WHAT IS BEING ASKED — Retype, word for word, every line starting at the line with "Image resolution: width=885" and ending with the final line of the entries; skip the pictures.
──────── DATA FOR THE TASK ────────
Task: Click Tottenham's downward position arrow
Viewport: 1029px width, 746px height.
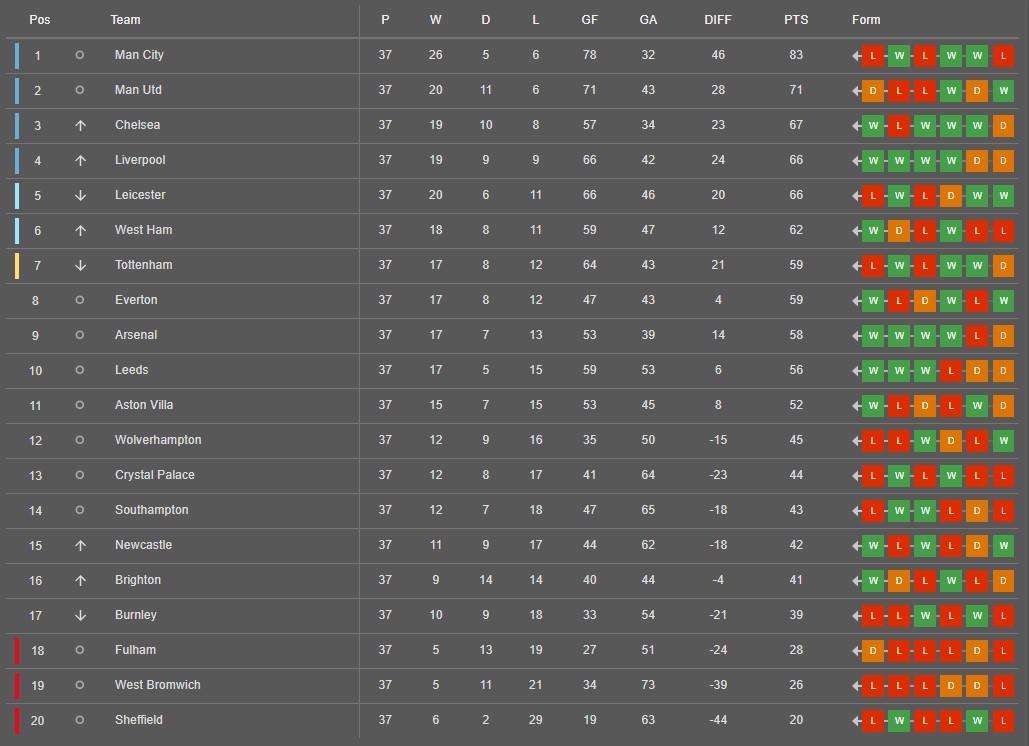Action: [80, 266]
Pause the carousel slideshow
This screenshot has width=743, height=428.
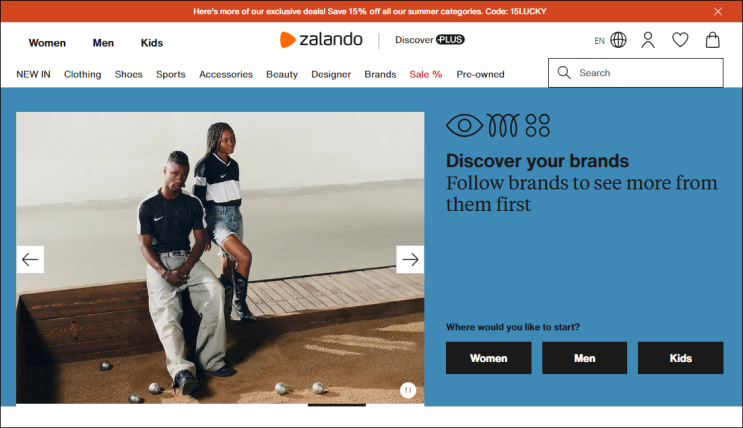(408, 390)
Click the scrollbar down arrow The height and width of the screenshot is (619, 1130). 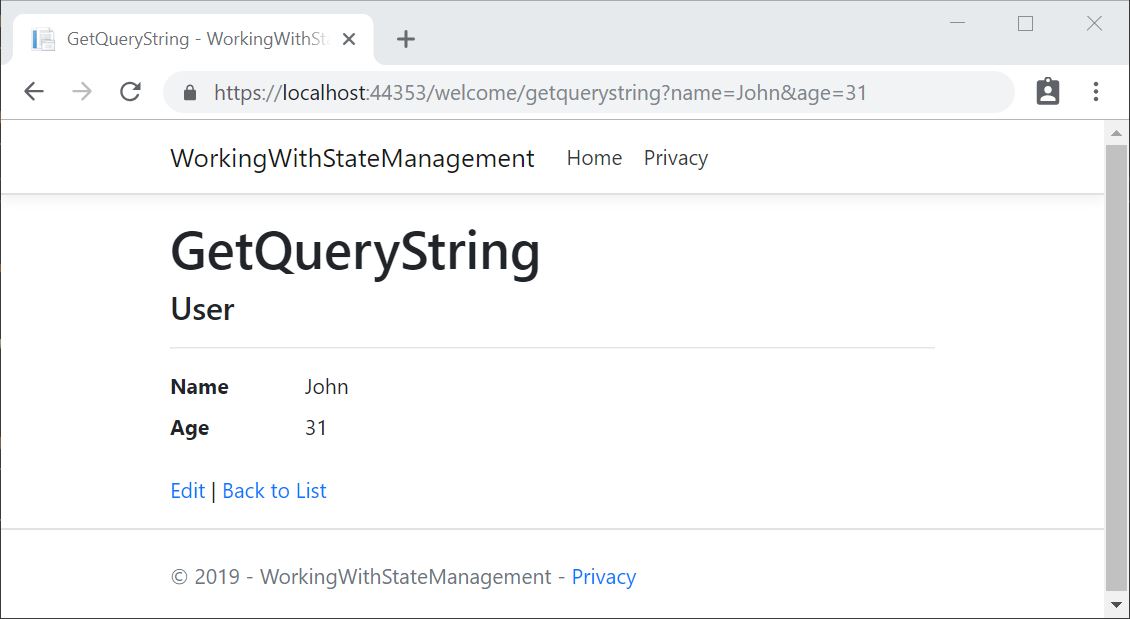click(1116, 605)
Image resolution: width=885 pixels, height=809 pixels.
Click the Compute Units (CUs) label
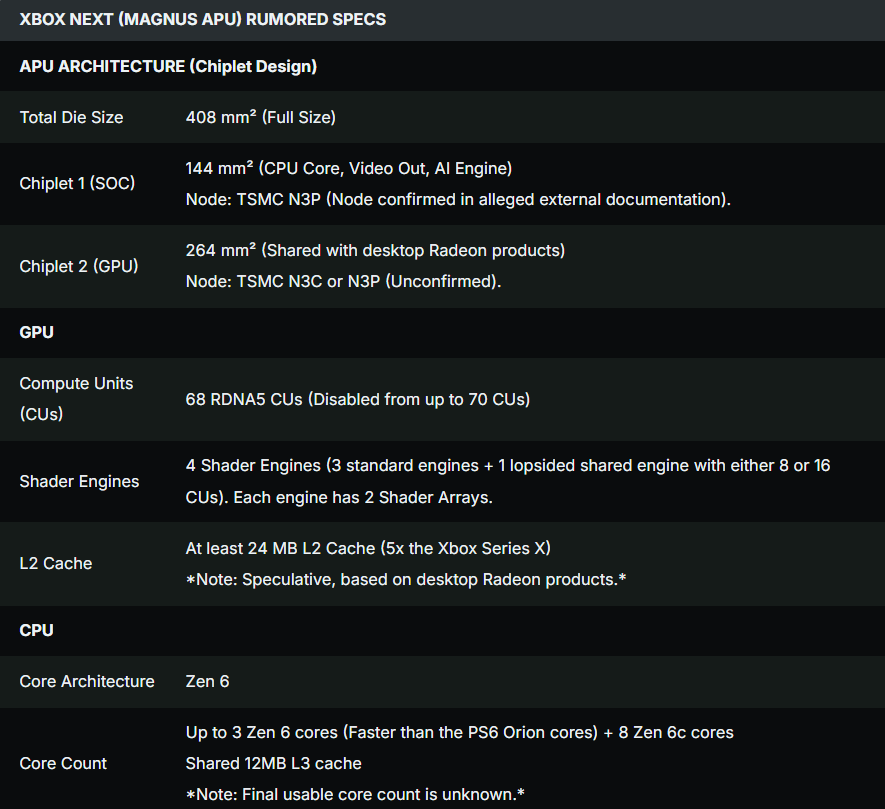point(76,398)
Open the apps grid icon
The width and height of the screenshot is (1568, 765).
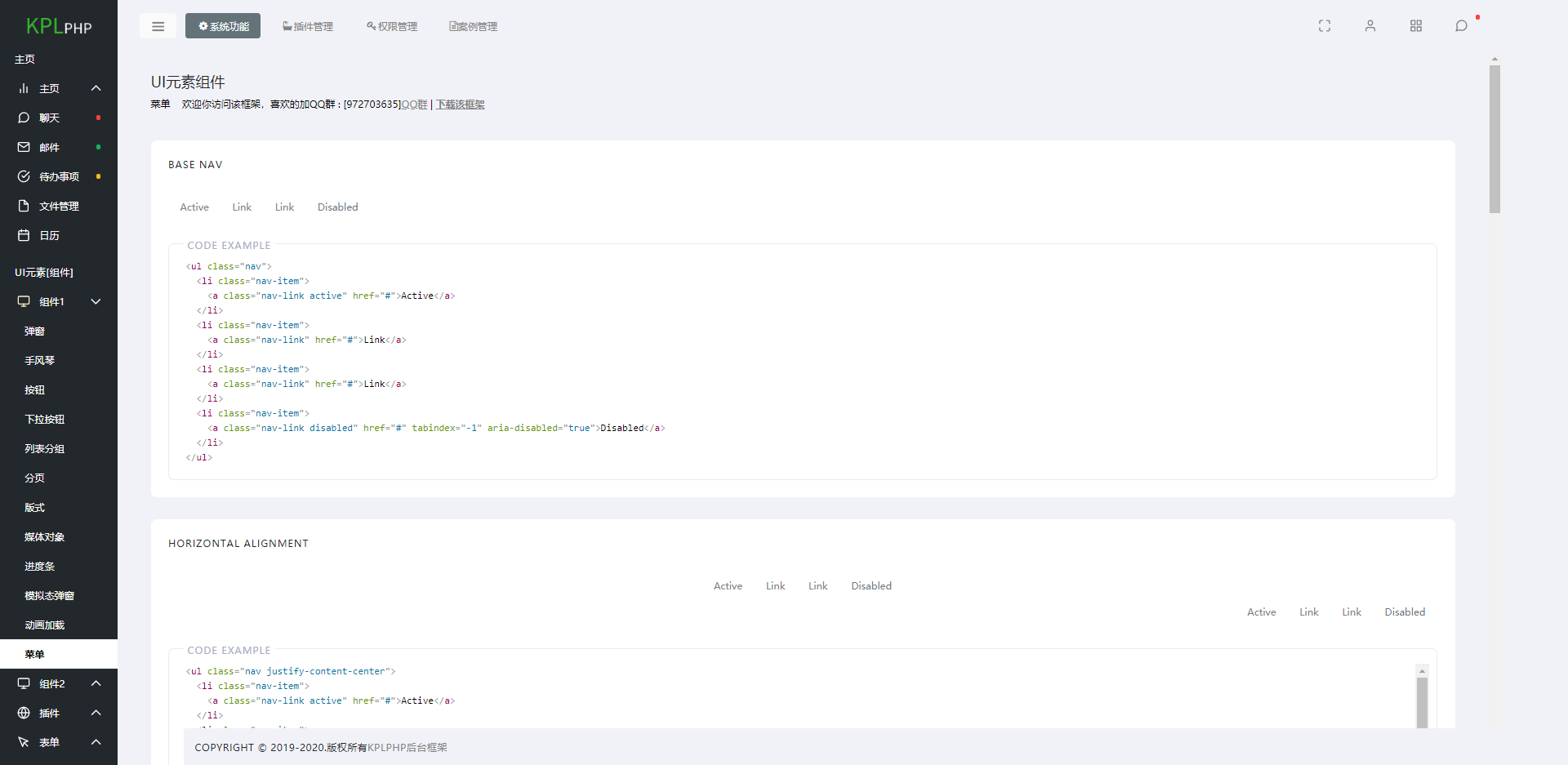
────────
EXERCISE RESULT —
Image resolution: width=885 pixels, height=809 pixels.
Click the Compute Units (CUs) label
point(76,398)
Open the apps grid icon
The width and height of the screenshot is (1568, 765).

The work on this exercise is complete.